AKPC56 「色彩間苅豆(いろもようちょっとかりまめ)〜かさね」

もうひとつ

描かれている人物

右:木下川与右衛門
左:かさね

絵の解説

左:与右衛門を追いかけて木下川堤までやってきたかさね
右:糸立て(糸立て筵)で顔を隠して逃げてきた与右衛門
二人の再会場面

原画

卒塔婆と髑髏

原画

あらすじ

主な登場人物と簡単な説明

・木下川与右衛門(きねがわよえもん)
本名は久保田金五郎という侍。
不義密通の上に殺人を犯し、名前を変えて結城家に仕えている。
かさねと深い仲になるが、遺書を残して出奔する。

・かさね
絹川家の養女。
結城家の奥女中。
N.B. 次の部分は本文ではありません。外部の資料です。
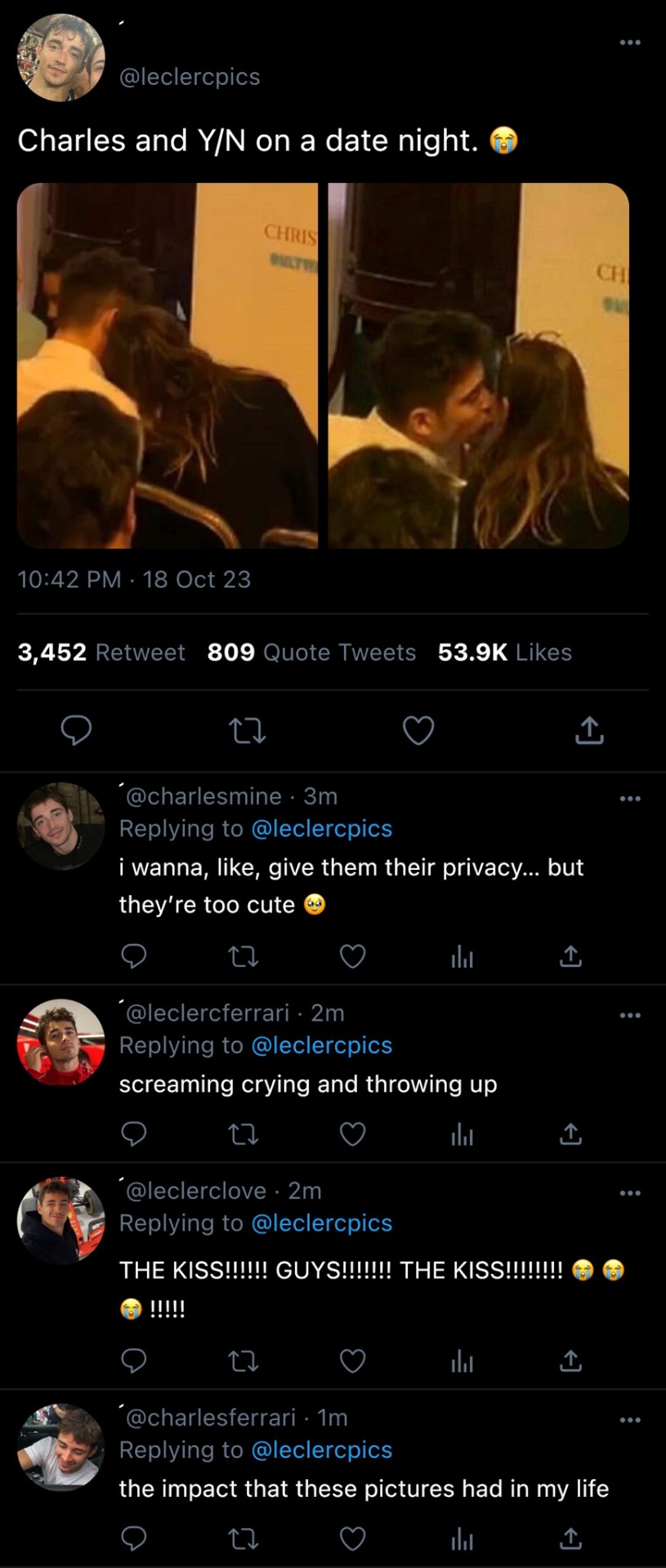View analytics for charlesferrari reply
Image resolution: width=666 pixels, height=1568 pixels.
462,1539
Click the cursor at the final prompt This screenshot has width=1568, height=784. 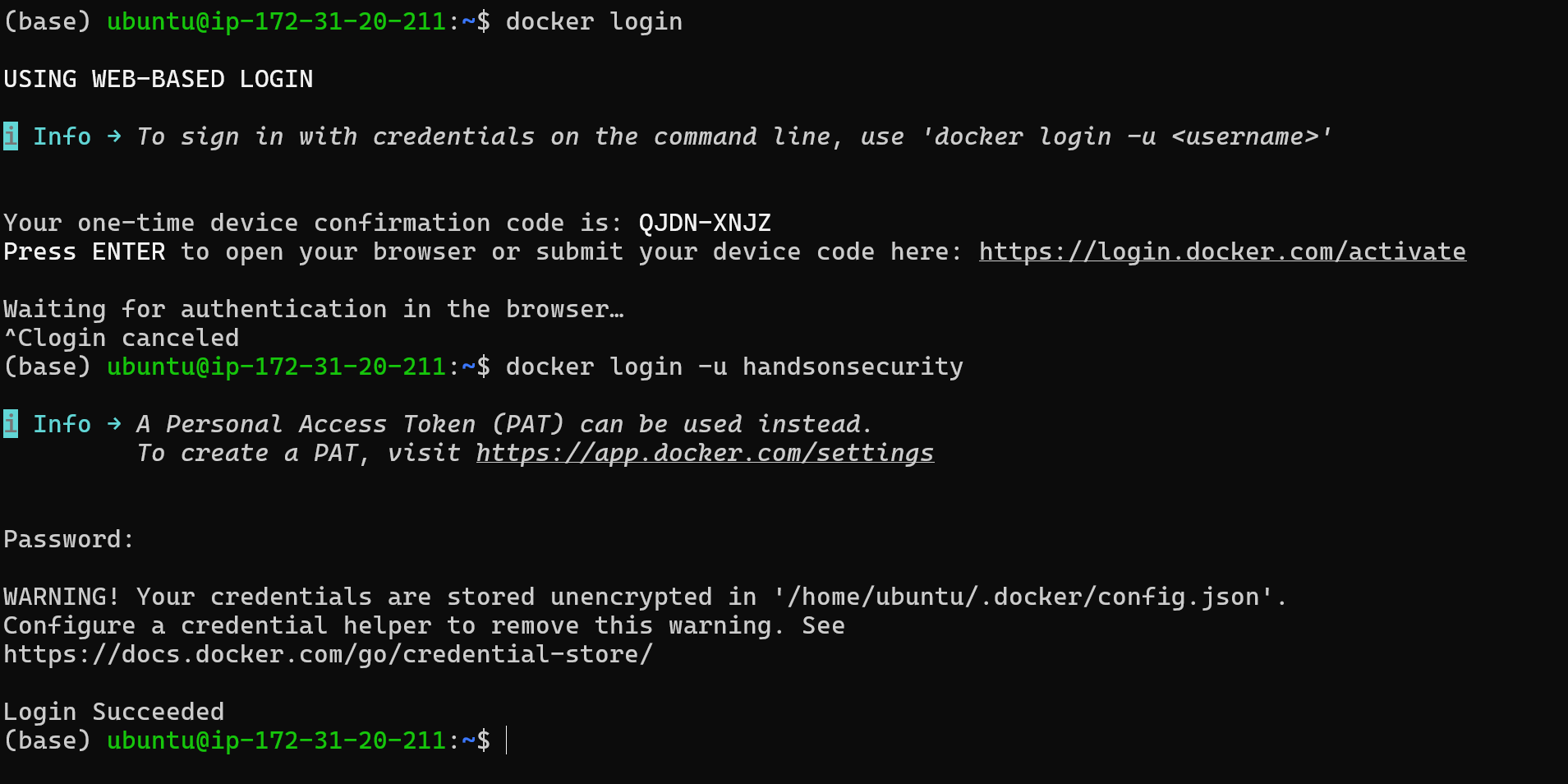(x=507, y=740)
与右衛門と恋仲になり、子供を身籠る。

あらすじ

夏、驟雨の夜。
与右衛門は恋人を捨てて逃げて来たが、木下川堤で恋人のかさねに追いつかれる。
子を宿していると告げられた与右衛門は心中を決意して土手に上がる。

その時、鎌が目に突き刺さった髑髏が卒塔婆に乗って川上から流れてくる。
与右衛門が引き寄せてみると、卒塔婆には「俗名助」と書かれてあった。
驚いた与右衛門が卒塔婆を二つに折ると、かさねの足に激痛が走る。
髑髏を鎌で叩き割ると、かさねは叫び声をあげて倒れる。

髑髏は実はかさねの義父・助のもので、助を殺したのは与右衛門だった。
助の妻・菊と密通した末に、草刈鎌で殺害したのである。
菊はかさねの実母であった。

そこへ捕手が登場、与右衛門を捕えようと立ち廻りになる。
捕手が落とした手紙を拾った与右衛門が月明かりで読むと、
与右衛門の罪状が詳しく書かれた回文状だった。

それを見たかさねは、他の女からの恋文と勘違いして与右衛門に縋り付く。
かさねの顔は醜く崩れていた。
親の仇と契った娘への、菊の祟りであった。

驚いた与右衛門は鎌でかさねを斬り付け、鏡をつきつけて醜くなった顔を見せる。
さらに、親を殺したことを告白する。
それを聞いたかさねは嘆き、与右衛門を責めるが、与右衛門に橋の上で殺される。

逃げ去ろうとする与右衛門だが、かさねの怨霊に引き戻されてしまうのだった。

KNPC27 色彩間苅豆(いろもようちょっとかりまめ)~累(かさね)

私のツボ

マイルドな鶴屋南北

美しく、妖しく、江戸版ゴシックホラーの名舞踊。
「法懸松成田利剣(けさかけまつなりたのりけん)」の中の2番目の序幕として書かれ、
浄瑠璃所作として独立したのが本作の「色彩間苅豆」です。
狂言ではなく所作なので、南北独特のカオスは適度に整頓され、
おどろおどろしさも程よく中和されています。
メリハリのある構成で、
内容がよく分からなくても楽しめてしまうのもまた名作たる所以でありましょう。

以前描いた時は、クライマックスの場面でしたので、
今回はまだ悲劇が始まる前の二人。
不義密通を犯してしまったという罪に怯える恋人ふたり。
もっともっと深い罪業があることを二人は知らない。

そして二人の命運を握る、髑髏と卒塔婆。
照明が暗いので、座席が遠いと何が流れて来たのかよく分かりません。
一度、舞台が近い席で観たとき、髑髏の佇まいの良さに見惚れてしまいました。
リアルな髑髏ではなく、国芳の浮世絵に出て来そうな、
やや水木しげる的なユーモラスな髑髏。
それが卒塔婆に乗ってドンブラコと流れてくる様は、
なかなかドラマティックな登場です。
これが、後の「東海道四谷怪談」の隠亡堀の演出へと繋がっていったのかなと思います。

「法懸松成田利剣」の初演は1823年6月、「東海道四谷怪談」は1825年7月です。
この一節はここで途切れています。